Qu’avons- nous appris de cette crise ? Qu’en avons-nous retenu ?

Dans Univers Cité

Le climat change, notre monde aussi. Le coronavirus a provoqué une crise sanitaire mondiale qui a atteint toutes les sphères de la société et notre intimité. Après deux ans de confinement et de restrictions diverses, Le Quinzième Jour a fait le tour des Facultés, invitant les scientifiques à livrer un regard, un sentiment, une analyse en répondant à la question : “Qu’avons-nous appris de cette crise ? Qu’en avons-nous retenu ?”

Pierre Bonnet

Anatomie humaine, faculté de Médecine

BonnetPierre Au sortir de cette crise sanitaire, je retiendrai la nécessité d’insuffler encore plus d’humanité dans nos actions, humanité dans le sens d’altruisme, d’équité et de générosité.

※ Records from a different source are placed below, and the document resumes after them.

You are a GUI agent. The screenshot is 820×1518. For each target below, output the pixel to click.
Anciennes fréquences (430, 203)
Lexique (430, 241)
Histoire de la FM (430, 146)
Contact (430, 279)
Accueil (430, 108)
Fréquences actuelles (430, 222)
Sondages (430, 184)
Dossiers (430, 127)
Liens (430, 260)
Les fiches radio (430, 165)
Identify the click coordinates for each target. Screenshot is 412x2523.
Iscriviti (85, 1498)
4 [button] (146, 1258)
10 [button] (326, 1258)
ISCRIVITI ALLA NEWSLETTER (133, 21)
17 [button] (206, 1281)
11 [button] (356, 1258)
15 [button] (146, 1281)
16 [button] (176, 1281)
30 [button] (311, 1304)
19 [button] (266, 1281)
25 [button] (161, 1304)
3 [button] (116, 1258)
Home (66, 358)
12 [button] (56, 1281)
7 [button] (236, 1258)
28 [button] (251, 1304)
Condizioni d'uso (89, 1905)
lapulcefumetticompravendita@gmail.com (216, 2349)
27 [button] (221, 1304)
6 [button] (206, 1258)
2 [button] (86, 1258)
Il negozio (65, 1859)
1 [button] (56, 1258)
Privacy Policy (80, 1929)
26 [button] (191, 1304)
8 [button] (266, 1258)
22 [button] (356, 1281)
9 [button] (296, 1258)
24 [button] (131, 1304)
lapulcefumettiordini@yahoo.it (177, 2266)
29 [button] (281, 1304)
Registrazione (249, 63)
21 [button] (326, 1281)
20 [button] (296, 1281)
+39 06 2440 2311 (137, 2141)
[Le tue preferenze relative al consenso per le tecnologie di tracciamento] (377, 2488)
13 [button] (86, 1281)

Ce bilan est coloré par le vacillement climatique et géopolitique qui se dessine aujourd’hui au crépuscule de ma carrière académique.

Durant ces deux années, nous avons usé et abusé des outils virtuels parfaitement adaptés à la didactique des enseignements dont j’ai la charge. J’ai admiré l’engagement de l’équipe à la fois technologique et humain, et son efficacité en réponse à cette situation inédite. Démonstration par l’absurde, cette période nous montre que le lien social reste essentiel et ne peut être remplacé par le virtuel. Les contacts réels entre étudiant·e·s, avec les enseignant·e·s et au sein des équipes donnent tout leur sens à l’apprentissage des métiers de la santé ancrés dans le relationnel. Ces deux années de crise ont donc permis de mieux entrevoir le futur de la pédagogie et de définir les limites de l’utilisation des nouvelles technologies dans les apprentissages. Ces dernières sont des outils de plus en plus fantastiques mais restent toujours au service d’une aventure éminemment humaine et égalitaire : la transmission du savoir.

Frédéric Bouhon

Droit public et administratif, faculté de Droit, Science politique et Criminologie

BouhonFrederic-JLW-282 La crise sanitaire a rappelé que le droit a besoin d’une certaine souplesse. En quelques jours, au printemps 2020, des règles exceptionnelles ont été adoptées, pour confiner la population et limiter drastiquement les contacts sociaux, mais aussi pour confier des pouvoirs spéciaux aux gouvernements, afin de faciliter la gestion des conséquences socio-économiques des mesures sanitaires. Nous avons alors de fait basculé dans un régime d’exception, avec un déséquilibrage des rapports entre les parlements et les gouvernements, mais aussi entre le niveau fédéral, d’une part, et les régions et communautés, d’autre part. En outre, de nombreuses libertés et droits fondamentaux ont été limités, voire suspendus.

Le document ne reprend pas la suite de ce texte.